Under questioning by police, according to one source, the brother of the dead man admitted that Carraway had a gun.

The fatal shooting has prompted agony from relatives, who insist that Carraway had no weapon and was trying to get away.

“We’re trying to get to the bottom of what happened,” Carraway’s uncle Clarence Glover told Miami Herald news partner WFOR-CBS4. “It’s devastating. This was my sister’s only child. He was the heart of the family. We are trying to find out what made someone shoot him in the back.”

The Florida Department of Law Enforcement, which is investigating the shooting, refused to comment Friday. And Miami-Dade police wouldn’t add to what they said Thursday: Eugene, a nine-year veteran in the Northside District gang unit, shot and killed Carraway, 22, because he feared for his life. They also said a weapon was found.

Miami-Dade police say Eugene and other plainclothes detectives were on a narcotics assignment Thursday when they approached Carraway and five friends under a tree behind a townhouse at Northwest 76th Street and 20th Avenue.

Prosecutors must now review the shooting to see whether Eugene was justified in using deadly force.
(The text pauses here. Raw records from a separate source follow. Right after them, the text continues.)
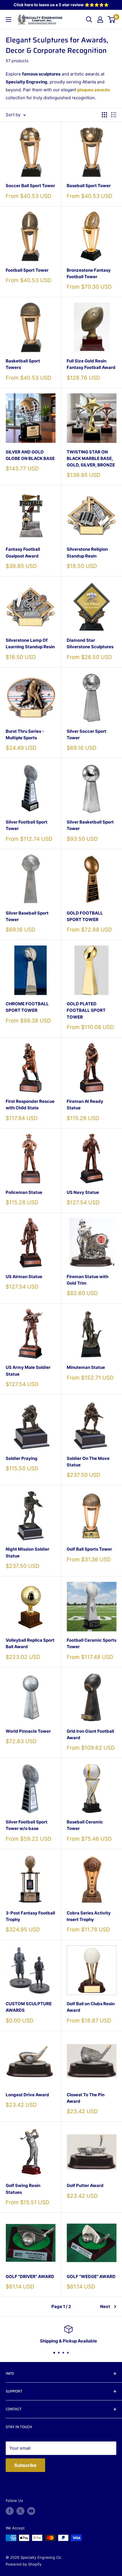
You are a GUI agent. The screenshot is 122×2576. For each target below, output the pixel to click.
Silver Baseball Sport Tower (27, 916)
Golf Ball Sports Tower (89, 1549)
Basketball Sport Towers (23, 364)
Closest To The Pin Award (85, 2098)
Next (105, 2306)
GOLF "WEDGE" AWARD (91, 2276)
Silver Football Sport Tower (26, 825)
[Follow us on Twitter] (20, 2511)
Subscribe (25, 2465)
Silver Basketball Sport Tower (90, 825)
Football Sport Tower (27, 270)
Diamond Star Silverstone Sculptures (90, 643)
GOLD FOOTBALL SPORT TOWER (85, 916)
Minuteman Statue (86, 1367)
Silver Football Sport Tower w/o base (26, 1825)
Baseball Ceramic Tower (85, 1825)
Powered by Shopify (23, 2564)
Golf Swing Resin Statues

The president of the police union, John Rivera, said he believed so. “The guy brandished a gun,” Rivera said. “The officer kept yelling for him to drop it and he didn’t.”

Carraway was on probation at the time of his death and was not allowed to have a weapon. He was incarcerated three years ago after he used a silver air gun to steal the cellphone of a Miami Gardens teenager. He confessed to the crime, according to a police report.

He pleaded guilty to robbery with a deadly weapon and was given probation as a “youthful offender.” He was later entered into Miami-Dade’s Boot Camp program, a lauded military-style rehabilitation program that includes a combination of time in custody, house arrest and community probation.

Miami-Dade Corrections spokeswoman Janelle Hall said Carraway had already entered the final, community probation portion of the program.

Boot Camp, an alternative to prison mostly for younger offenders has been saved from the county budget chopping block for years by law enforcement and elected leaders who argue it’s an alternative to costly incarceration and a chance for youthful offenders to turn their lives around.

Still, it’s had its share of problems recently.

In February, Irwen Pressley, 17, who was charged with the murder of 6-year-old King Carter also in Northwest Miami-Dade, was captured because he failed to remove an ankle bracelet with a GPS monitoring system when the crime occurred. Charged with armed robbery in 2014, Pressley entered the Boot Camp program in 2015, which provided him with the monitor.

And a month later in March, Boot Camp Officer Christy Laster, 35, was arrested and charged with bribery, extortion and grand theft. Prosecutors believe Laster extorted tens of thousands of dollars from cadets to fuel her gambling habit.